The problem => Only those lines from the one with "Click the 7-Zip" through the last line of the material belong in the answer, each repeated exactly.

Listed records =>
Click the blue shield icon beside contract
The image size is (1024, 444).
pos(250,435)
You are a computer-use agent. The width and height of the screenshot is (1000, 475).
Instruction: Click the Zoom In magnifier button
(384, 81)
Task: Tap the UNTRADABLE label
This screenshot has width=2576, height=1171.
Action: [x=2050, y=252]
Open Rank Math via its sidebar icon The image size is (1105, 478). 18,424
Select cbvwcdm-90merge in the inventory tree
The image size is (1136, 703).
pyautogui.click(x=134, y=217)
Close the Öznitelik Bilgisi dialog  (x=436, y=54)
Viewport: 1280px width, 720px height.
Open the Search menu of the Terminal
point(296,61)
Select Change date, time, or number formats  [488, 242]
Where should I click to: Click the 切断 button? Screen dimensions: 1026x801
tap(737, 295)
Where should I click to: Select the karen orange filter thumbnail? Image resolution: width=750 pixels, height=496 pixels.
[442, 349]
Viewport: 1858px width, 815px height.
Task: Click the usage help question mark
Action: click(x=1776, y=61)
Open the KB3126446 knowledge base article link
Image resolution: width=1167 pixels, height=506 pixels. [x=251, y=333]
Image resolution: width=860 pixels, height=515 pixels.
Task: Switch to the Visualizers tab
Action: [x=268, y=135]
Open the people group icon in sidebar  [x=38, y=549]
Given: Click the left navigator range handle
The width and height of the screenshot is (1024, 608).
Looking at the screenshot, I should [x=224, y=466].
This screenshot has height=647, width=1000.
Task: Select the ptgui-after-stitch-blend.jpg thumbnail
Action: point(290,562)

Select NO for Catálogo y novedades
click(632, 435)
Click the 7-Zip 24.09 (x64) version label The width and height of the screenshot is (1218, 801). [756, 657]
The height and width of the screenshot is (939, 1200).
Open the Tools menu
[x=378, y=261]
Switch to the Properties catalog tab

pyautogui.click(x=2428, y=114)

Answer to this exercise =>
Click the 7-Zip 24.09 (x64) version label The width and height of the screenshot is (1218, 801). [756, 657]
The height and width of the screenshot is (939, 1200).
Open the Tools menu
[x=378, y=261]
Switch to the Properties catalog tab

pyautogui.click(x=2428, y=114)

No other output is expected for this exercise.